There are plenty blog posts and documentation that can help you get started. For example:
Medium post: Automate executing AWS Athena queries and moving the results around S3 with Airflow.
Complete guide to installation of Airflow, link 1 and link 2
You can even setup integration with Slack for sending notification when you queries terminate either in success or fail state.
However, the main drawback I am facing is that only 4-5 queries are getting actually executed at the same time, whereas all others just idling.
One solution would be to not launch all jobs at the same time, but pace them to stay within the concurrency limits. I don't know if this is easy or hard with the tools you're using, but it's never going to work out well if you throw all the queries at Athena at the same time. Edit: it looks like you should be able to throttle jobs in Batch, see AWS batch - how to limit number of concurrent jobs (by default Athena allows 25 concurrent queries, so try 20 concurrent jobs to have a safety margin – but also add retry logic to the code that launches the job).

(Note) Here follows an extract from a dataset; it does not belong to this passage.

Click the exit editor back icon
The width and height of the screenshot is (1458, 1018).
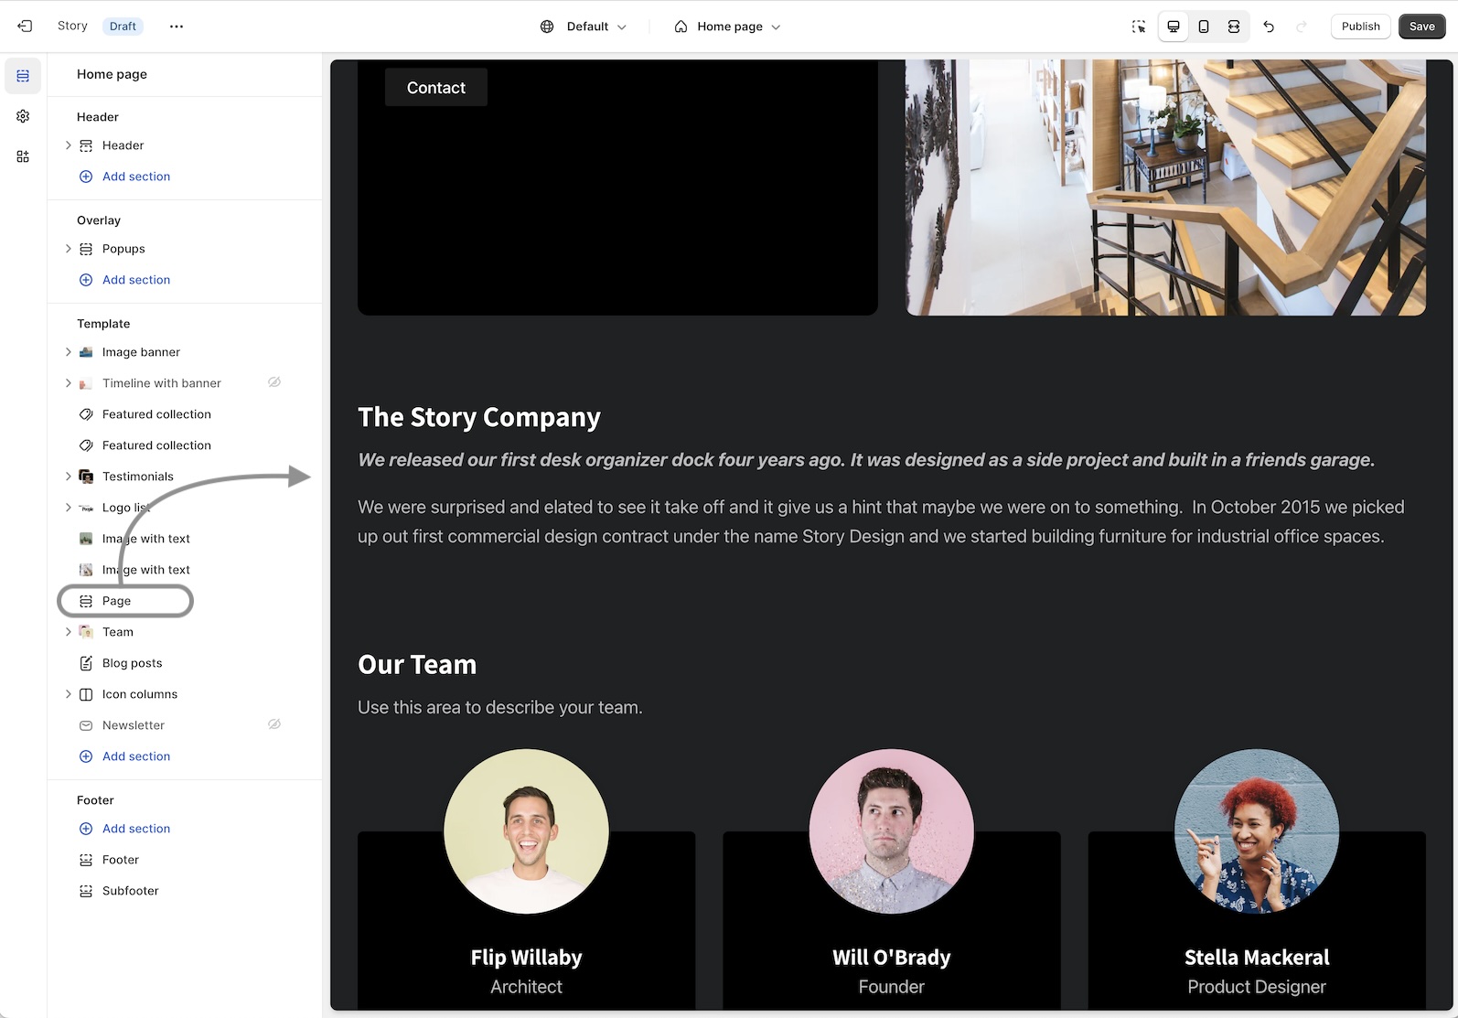[25, 27]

Another option would be to not do it as separate queries, but try to bake everything together into fewer, or even a single query – either by grouping on country and date, or by generating all queries and gluing them together with UNION ALL. If this is possible or not is hard to say without knowing more about the data and the query, though. You'll likely have to post-process the result anyway, and if you just sort by something meaningful it wouldn't be very hard to split the result into the necessary pieces after the query has run.
Using Redshift is probably not the solution, since it sounds like you're doing this only once per day, and you wouldn't use the cluster very much. It would Athena is a much better choice, you just have to handle the limits better.
With my limited understanding of your use case I think using Lambda and Step Functions would be a better way to go than Batch. With Step Functions you'd have one function that starts N number of queries (where N is equal to your concurrency limit, 25 if you haven't asked for it to be raised), and then a poll loop (check the examples for how to do this) that checks queries that have completed, and starts new queries to keep the number of running queries at the max. When all queries are run a final function can trigger whatever workflow you need to run after everything is done (or you can run that after each query).
The benefit of Lambda and Step Functions is that you don't pay for idle resources. With Batch, you will pay for resources that do nothing but wait for Athena to complete. Since Athena, in contrast to Redshift for example, has an asynchronous API you can run a Lambda function for 100ms to start queries, then 100ms every few seconds (or minutes) to check if any have completed, and then another 100ms or so to finish up. It's almost guaranteed to be less than the Lambda free tier.
As I know Redshift Spectrum and Athena cost same. You should not compare Redshift to Athena, they have different purpose. But first of all I would think about addressing you data skew issue. Since you mentioned AWS EMR I assume you use Spark. To deal with large and small partitions you need to repartition you dataset by months, or some other equally distributed value.Or you can use month and country for grouping. You got the idea.
You can use redshift spectrum for this purpose. Yes, it is a bit costly but it is scalable and very good for performing complex aggregations.